From the sixteenth century to the present, drawing the human body from life has remained a mainstay of Western institutional art practice. Despite significant shifts in the aesthetics, media, and purpose of art over the last five hundred years, life drawing endures in both the studio and the classroom.
Pose, Power, Practice is a one-day symposium that seeks to reassess the state of the field on life drawing and apply new critical frameworks to this sustained practice. It aims to better understand life drawing in all its complexity, from its presumed advantages to its consequences. This is a practice deeply intertwined with concerns central to the discipline of art history, including but not limited to: the power dynamics of the gaze; the politics of representation; recognition of multiple forms of artistic labour; formulations of race, dis/ability, gender, and sexuality; and critiques of institutions. How has life drawing changed across time and place? How and why has it endured as a pedagogical practice, despite repeated dismissals of its “academicism”? What uses does it hold today, for artists and art historians alike?

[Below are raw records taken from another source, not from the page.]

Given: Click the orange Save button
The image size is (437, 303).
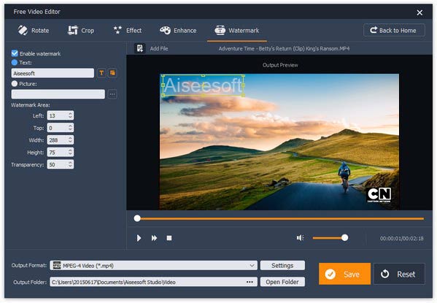Looking at the screenshot, I should 344,274.
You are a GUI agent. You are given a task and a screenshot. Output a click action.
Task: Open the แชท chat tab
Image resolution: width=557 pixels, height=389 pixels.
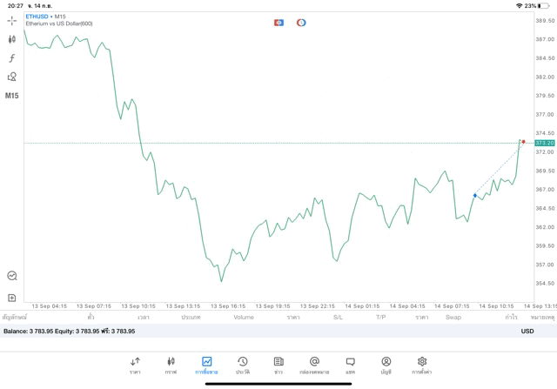coord(350,365)
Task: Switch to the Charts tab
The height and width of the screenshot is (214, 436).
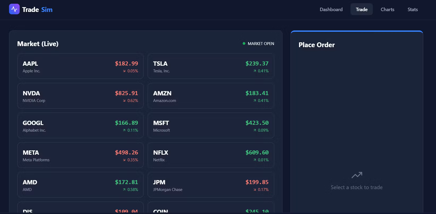Action: point(387,10)
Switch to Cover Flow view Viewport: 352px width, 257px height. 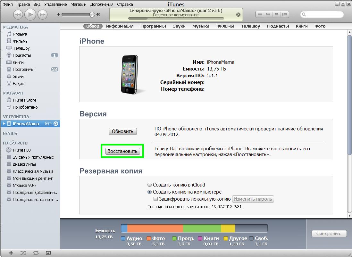[285, 14]
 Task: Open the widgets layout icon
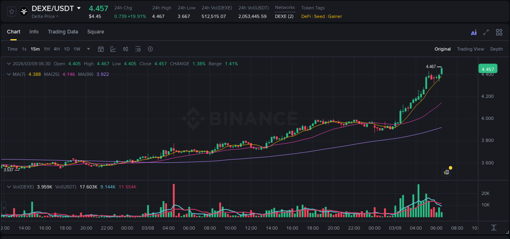tap(499, 32)
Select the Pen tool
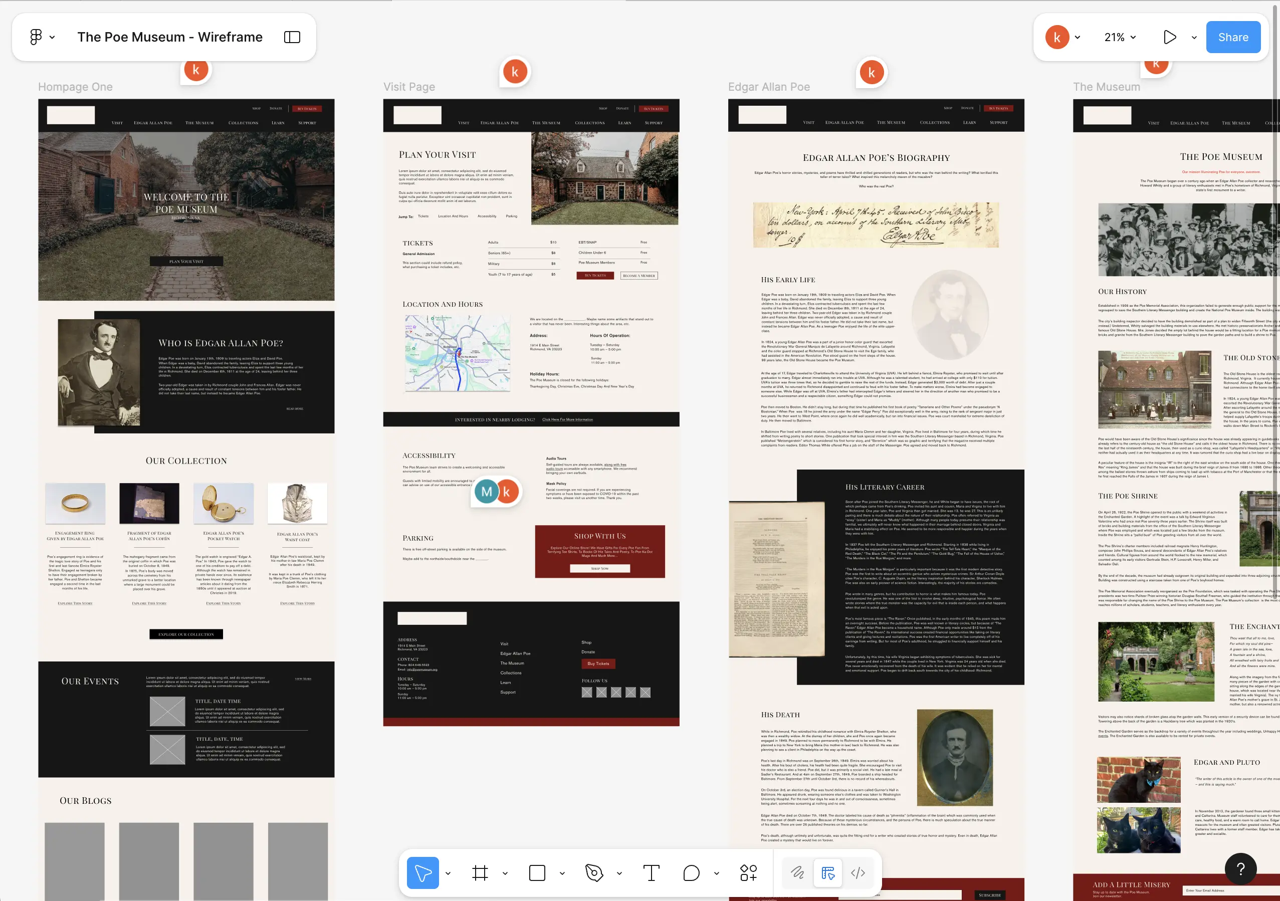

Our re-evaluation of life drawing will start with two virtual panels earlier in the week, hosted in collaboration with The Drawing Foundation. At ‘Life Drawing After Death’ on Monday 17 June, 16:00 BST and ‘Life Model as Laborer and Artist’ on Tuesday 18 June, 13:00 BST, we will dive into topics that will resonate with and inform our in-person discussions on the varied perspectives, ethical considerations, and diverse practices that make up life drawing. Visit The Drawing Foundation’s event webpage for further details.
Organised by Dr Zoë Dostal (Kress Fellow, The Courtauld) and Isabel Bird (PhD candidate, Harvard University).